» **Excerpted text**

____

Background information
- Born: 8 March 1931
- Origin: Kingston, Jamaica
- Died: 12 May 2011 (aged 80) Harbour View, Jamaica
- Genres: Ska, reggae, rocksteady
- Instrument: Drums
- Years active: 1945-2011
- Labels: Studio One, Treasure Isle, Top Hat

= Lloyd Knibb =

Jamaican drummer (1931–2011)

Lloyd Knibb OD (8 March 1931 – 12 May 2011) was a Jamaican drummer who is considered Jamaica's most important and influential modern drummer. A master percussionist, he contributed to every style of this nation's popular and not so popular musical forms, including jazz, mento, burru, nyabinghi, rock steady and, by extension, reggae. He is most well known for his contribution to the development of the rhythm of the ska. He played for The Skatalites (in the 1960s up to his death), and for Tommy McCook & The Supersonics. Knibb recorded for the producers Lloyd "Matador" Daley and Duke Reid.

____

» **Data extract**
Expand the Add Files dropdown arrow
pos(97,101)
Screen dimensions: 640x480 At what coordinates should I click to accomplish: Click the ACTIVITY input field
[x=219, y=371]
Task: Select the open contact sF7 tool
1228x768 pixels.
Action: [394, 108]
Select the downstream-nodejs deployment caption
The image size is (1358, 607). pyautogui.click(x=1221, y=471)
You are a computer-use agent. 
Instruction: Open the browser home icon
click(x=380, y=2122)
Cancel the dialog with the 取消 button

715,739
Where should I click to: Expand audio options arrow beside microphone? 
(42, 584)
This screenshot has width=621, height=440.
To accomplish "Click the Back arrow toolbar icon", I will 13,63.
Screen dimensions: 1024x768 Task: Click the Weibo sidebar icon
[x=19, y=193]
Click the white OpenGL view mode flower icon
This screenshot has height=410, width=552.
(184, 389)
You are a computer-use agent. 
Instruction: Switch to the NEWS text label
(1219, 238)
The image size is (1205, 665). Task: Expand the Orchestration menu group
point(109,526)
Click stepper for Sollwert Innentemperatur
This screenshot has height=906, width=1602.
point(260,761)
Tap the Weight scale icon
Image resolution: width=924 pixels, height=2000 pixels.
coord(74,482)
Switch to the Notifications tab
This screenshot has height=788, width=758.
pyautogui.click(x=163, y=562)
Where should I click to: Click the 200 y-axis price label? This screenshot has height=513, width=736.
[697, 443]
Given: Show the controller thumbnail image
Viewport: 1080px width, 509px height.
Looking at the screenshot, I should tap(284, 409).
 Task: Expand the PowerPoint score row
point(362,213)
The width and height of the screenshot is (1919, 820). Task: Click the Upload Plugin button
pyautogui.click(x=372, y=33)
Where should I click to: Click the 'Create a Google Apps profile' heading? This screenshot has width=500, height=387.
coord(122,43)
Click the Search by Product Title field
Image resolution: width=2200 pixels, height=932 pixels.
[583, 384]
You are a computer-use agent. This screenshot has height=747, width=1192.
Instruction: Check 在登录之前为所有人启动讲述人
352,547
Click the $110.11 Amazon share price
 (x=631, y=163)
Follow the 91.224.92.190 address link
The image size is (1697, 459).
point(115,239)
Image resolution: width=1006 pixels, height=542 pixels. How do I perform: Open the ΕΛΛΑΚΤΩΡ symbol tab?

____

» **Work order**
Copy out the whole Lloyd Knibb text word for word, with nothing changed or left out.

» **Written response**
Background information
- Born: 8 March 1931
- Origin: Kingston, Jamaica
- Died: 12 May 2011 (aged 80) Harbour View, Jamaica
- Genres: Ska, reggae, rocksteady
- Instrument: Drums
- Years active: 1945-2011
- Labels: Studio One, Treasure Isle, Top Hat

= Lloyd Knibb =

Jamaican drummer (1931–2011)

Lloyd Knibb OD (8 March 1931 – 12 May 2011) was a Jamaican drummer who is considered Jamaica's most important and influential modern drummer. A master percussionist, he contributed to every style of this nation's popular and not so popular musical forms, including jazz, mento, burru, nyabinghi, rock steady and, by extension, reggae. He is most well known for his contribution to the development of the rhythm of the ska. He played for The Skatalites (in the 1960s up to his death), and for Tommy McCook & The Supersonics. Knibb recorded for the producers Lloyd "Matador" Daley and Duke Reid.